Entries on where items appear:
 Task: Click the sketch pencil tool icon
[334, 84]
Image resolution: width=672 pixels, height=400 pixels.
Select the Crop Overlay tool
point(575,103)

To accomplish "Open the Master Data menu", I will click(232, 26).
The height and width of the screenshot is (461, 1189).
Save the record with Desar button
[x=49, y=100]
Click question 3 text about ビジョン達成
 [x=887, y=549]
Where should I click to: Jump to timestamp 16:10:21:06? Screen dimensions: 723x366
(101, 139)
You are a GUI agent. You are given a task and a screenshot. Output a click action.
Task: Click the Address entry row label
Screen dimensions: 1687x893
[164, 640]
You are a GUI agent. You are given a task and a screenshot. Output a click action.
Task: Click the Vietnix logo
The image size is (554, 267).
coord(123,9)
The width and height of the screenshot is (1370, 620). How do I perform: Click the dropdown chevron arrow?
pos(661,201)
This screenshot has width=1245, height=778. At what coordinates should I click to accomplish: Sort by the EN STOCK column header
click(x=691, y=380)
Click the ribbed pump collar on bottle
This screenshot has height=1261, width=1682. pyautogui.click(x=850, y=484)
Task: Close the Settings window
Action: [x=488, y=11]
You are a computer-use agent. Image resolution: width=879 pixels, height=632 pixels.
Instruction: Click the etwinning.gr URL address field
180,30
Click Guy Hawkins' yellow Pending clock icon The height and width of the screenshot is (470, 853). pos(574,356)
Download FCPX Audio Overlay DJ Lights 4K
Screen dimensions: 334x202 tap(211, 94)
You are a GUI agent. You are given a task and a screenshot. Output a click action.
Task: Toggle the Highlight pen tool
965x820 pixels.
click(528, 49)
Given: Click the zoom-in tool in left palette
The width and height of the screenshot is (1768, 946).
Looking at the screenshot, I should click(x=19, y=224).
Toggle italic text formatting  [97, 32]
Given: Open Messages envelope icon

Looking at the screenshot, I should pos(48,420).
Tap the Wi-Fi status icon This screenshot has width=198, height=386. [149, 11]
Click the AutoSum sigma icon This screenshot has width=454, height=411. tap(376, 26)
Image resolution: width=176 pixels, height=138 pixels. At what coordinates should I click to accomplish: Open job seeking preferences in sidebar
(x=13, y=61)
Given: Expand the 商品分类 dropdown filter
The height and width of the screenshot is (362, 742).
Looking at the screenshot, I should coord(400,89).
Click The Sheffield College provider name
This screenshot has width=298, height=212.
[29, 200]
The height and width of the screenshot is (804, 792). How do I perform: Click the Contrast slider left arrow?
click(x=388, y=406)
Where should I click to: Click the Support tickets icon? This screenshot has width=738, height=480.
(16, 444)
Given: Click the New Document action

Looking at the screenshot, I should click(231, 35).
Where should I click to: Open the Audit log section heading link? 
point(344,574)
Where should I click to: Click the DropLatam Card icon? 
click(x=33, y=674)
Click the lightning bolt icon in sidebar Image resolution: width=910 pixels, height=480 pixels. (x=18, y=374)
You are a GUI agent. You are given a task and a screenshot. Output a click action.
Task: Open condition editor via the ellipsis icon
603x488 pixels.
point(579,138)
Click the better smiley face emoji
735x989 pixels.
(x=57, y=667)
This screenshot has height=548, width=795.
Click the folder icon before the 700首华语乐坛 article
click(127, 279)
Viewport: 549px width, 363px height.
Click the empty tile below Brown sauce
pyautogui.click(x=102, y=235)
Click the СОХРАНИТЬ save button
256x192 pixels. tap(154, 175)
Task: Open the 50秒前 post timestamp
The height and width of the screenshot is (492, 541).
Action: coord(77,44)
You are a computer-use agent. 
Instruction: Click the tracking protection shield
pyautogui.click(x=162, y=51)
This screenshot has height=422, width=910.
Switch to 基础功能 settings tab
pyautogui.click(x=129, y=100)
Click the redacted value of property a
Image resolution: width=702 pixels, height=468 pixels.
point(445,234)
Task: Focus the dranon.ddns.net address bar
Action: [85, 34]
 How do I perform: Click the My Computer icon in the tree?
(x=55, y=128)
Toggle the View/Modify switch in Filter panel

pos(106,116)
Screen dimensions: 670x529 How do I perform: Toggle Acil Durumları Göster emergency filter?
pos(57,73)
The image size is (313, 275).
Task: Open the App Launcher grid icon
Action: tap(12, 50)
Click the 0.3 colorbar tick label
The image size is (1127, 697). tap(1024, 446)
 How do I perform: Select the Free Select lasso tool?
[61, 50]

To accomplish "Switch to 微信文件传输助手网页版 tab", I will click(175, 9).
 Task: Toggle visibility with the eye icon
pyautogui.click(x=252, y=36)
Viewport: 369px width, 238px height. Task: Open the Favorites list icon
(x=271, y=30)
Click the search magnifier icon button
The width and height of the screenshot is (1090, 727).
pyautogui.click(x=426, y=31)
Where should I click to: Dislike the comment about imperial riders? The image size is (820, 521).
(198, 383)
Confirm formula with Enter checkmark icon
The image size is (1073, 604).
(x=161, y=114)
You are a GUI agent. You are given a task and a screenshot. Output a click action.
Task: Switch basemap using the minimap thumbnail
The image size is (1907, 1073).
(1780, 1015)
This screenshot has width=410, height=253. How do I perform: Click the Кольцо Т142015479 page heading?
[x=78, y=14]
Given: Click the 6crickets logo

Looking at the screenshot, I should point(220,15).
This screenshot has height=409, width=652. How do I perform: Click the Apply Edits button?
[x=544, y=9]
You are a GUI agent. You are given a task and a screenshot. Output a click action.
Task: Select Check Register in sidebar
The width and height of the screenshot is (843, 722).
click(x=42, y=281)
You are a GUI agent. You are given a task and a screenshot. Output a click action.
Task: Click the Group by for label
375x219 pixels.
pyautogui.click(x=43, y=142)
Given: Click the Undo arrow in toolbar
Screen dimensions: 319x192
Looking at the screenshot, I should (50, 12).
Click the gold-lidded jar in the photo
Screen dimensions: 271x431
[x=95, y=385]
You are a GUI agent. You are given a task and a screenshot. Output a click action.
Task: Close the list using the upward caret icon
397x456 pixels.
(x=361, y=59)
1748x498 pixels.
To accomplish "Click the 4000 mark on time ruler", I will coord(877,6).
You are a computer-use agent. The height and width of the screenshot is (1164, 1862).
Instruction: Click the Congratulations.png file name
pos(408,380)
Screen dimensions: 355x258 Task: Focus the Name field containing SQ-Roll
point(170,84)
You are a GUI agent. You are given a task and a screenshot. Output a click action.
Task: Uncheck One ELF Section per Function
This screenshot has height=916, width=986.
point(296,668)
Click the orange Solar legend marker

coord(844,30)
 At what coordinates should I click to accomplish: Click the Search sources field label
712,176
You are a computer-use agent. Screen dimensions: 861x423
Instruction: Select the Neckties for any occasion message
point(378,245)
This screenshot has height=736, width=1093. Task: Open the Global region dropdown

| Directions |
Revise the records by replacing every "computer-use agent" with "desktop agent", and reproduce all of them with every other part unchanged.

| Answer in full |
 Task: Click the sketch pencil tool icon
[334, 84]
Image resolution: width=672 pixels, height=400 pixels.
Select the Crop Overlay tool
point(575,103)

To accomplish "Open the Master Data menu", I will click(232, 26).
The height and width of the screenshot is (461, 1189).
Save the record with Desar button
[x=49, y=100]
Click question 3 text about ビジョン達成
 [x=887, y=549]
Where should I click to: Jump to timestamp 16:10:21:06? Screen dimensions: 723x366
(101, 139)
You are a GUI agent. You are given a task and a screenshot. Output a click action.
Task: Click the Address entry row label
Screen dimensions: 1687x893
[164, 640]
You are a GUI agent. You are given a task and a screenshot. Output a click action.
Task: Click the Vietnix logo
The image size is (554, 267).
coord(123,9)
The width and height of the screenshot is (1370, 620). How do I perform: Click the dropdown chevron arrow?
pos(661,201)
This screenshot has width=1245, height=778. At what coordinates should I click to accomplish: Sort by the EN STOCK column header
click(x=691, y=380)
Click the ribbed pump collar on bottle
This screenshot has height=1261, width=1682. pyautogui.click(x=850, y=484)
Task: Close the Settings window
Action: [x=488, y=11]
You are a desktop agent. Image resolution: width=879 pixels, height=632 pixels.
Instruction: Click the etwinning.gr URL address field
180,30
Click Guy Hawkins' yellow Pending clock icon The height and width of the screenshot is (470, 853). pos(574,356)
Download FCPX Audio Overlay DJ Lights 4K
Screen dimensions: 334x202 tap(211, 94)
You are a GUI agent. You are given a task and a screenshot. Output a click action.
Task: Toggle the Highlight pen tool
965x820 pixels.
click(528, 49)
Given: Click the zoom-in tool in left palette
The width and height of the screenshot is (1768, 946).
Looking at the screenshot, I should click(x=19, y=224).
Toggle italic text formatting  [97, 32]
Given: Open Messages envelope icon

Looking at the screenshot, I should pos(48,420).
Tap the Wi-Fi status icon This screenshot has width=198, height=386. [149, 11]
Click the AutoSum sigma icon This screenshot has width=454, height=411. tap(376, 26)
Image resolution: width=176 pixels, height=138 pixels. At what coordinates should I click to accomplish: Open job seeking preferences in sidebar
(x=13, y=61)
Given: Expand the 商品分类 dropdown filter
The height and width of the screenshot is (362, 742).
Looking at the screenshot, I should coord(400,89).
Click The Sheffield College provider name
This screenshot has width=298, height=212.
[29, 200]
The height and width of the screenshot is (804, 792). How do I perform: Click the Contrast slider left arrow?
click(x=388, y=406)
Where should I click to: Click the Support tickets icon? This screenshot has width=738, height=480.
(16, 444)
Given: Click the New Document action

Looking at the screenshot, I should click(231, 35).
Where should I click to: Open the Audit log section heading link? 
point(344,574)
Where should I click to: Click the DropLatam Card icon? 
click(x=33, y=674)
Click the lightning bolt icon in sidebar Image resolution: width=910 pixels, height=480 pixels. (x=18, y=374)
You are a GUI agent. You are given a task and a screenshot. Output a click action.
Task: Open condition editor via the ellipsis icon
603x488 pixels.
point(579,138)
Click the better smiley face emoji
735x989 pixels.
(x=57, y=667)
This screenshot has height=548, width=795.
Click the folder icon before the 700首华语乐坛 article
click(127, 279)
Viewport: 549px width, 363px height.
Click the empty tile below Brown sauce
pyautogui.click(x=102, y=235)
Click the СОХРАНИТЬ save button
256x192 pixels. tap(154, 175)
Task: Open the 50秒前 post timestamp
The height and width of the screenshot is (492, 541).
Action: coord(77,44)
You are a desktop agent. 
Instruction: Click the tracking protection shield
pyautogui.click(x=162, y=51)
This screenshot has height=422, width=910.
Switch to 基础功能 settings tab
pyautogui.click(x=129, y=100)
Click the redacted value of property a
Image resolution: width=702 pixels, height=468 pixels.
point(445,234)
Task: Focus the dranon.ddns.net address bar
Action: [85, 34]
 How do I perform: Click the My Computer icon in the tree?
(x=55, y=128)
Toggle the View/Modify switch in Filter panel

pos(106,116)
Screen dimensions: 670x529 How do I perform: Toggle Acil Durumları Göster emergency filter?
pos(57,73)
The image size is (313, 275).
Task: Open the App Launcher grid icon
Action: tap(12, 50)
Click the 0.3 colorbar tick label
The image size is (1127, 697). tap(1024, 446)
 How do I perform: Select the Free Select lasso tool?
[61, 50]

To accomplish "Switch to 微信文件传输助手网页版 tab", I will click(175, 9).
 Task: Toggle visibility with the eye icon
pyautogui.click(x=252, y=36)
Viewport: 369px width, 238px height. Task: Open the Favorites list icon
(x=271, y=30)
Click the search magnifier icon button
The width and height of the screenshot is (1090, 727).
pyautogui.click(x=426, y=31)
Where should I click to: Dislike the comment about imperial riders? The image size is (820, 521).
(198, 383)
Confirm formula with Enter checkmark icon
The image size is (1073, 604).
(x=161, y=114)
You are a GUI agent. You are given a task and a screenshot. Output a click action.
Task: Switch basemap using the minimap thumbnail
The image size is (1907, 1073).
(1780, 1015)
This screenshot has width=410, height=253. How do I perform: Click the Кольцо Т142015479 page heading?
[x=78, y=14]
Given: Click the 6crickets logo

Looking at the screenshot, I should point(220,15).
This screenshot has height=409, width=652. How do I perform: Click the Apply Edits button?
[x=544, y=9]
You are a GUI agent. You are given a task and a screenshot. Output a click action.
Task: Select Check Register in sidebar
The width and height of the screenshot is (843, 722).
click(x=42, y=281)
You are a GUI agent. You are given a task and a screenshot. Output a click action.
Task: Click the Group by for label
375x219 pixels.
pyautogui.click(x=43, y=142)
Given: Click the Undo arrow in toolbar
Screen dimensions: 319x192
Looking at the screenshot, I should (50, 12).
Click the gold-lidded jar in the photo
Screen dimensions: 271x431
[x=95, y=385]
You are a GUI agent. You are given a task and a screenshot. Output a click action.
Task: Close the list using the upward caret icon
397x456 pixels.
(x=361, y=59)
1748x498 pixels.
To accomplish "Click the 4000 mark on time ruler", I will coord(877,6).
You are a desktop agent. The height and width of the screenshot is (1164, 1862).
Instruction: Click the Congratulations.png file name
pos(408,380)
Screen dimensions: 355x258 Task: Focus the Name field containing SQ-Roll
point(170,84)
You are a GUI agent. You are given a task and a screenshot. Output a click action.
Task: Uncheck One ELF Section per Function
This screenshot has height=916, width=986.
point(296,668)
Click the orange Solar legend marker

coord(844,30)
 At what coordinates should I click to accomplish: Click the Search sources field label
712,176
You are a desktop agent. Screen dimensions: 861x423
Instruction: Select the Neckties for any occasion message
point(378,245)
This screenshot has height=736, width=1093. Task: Open the Global region dropdown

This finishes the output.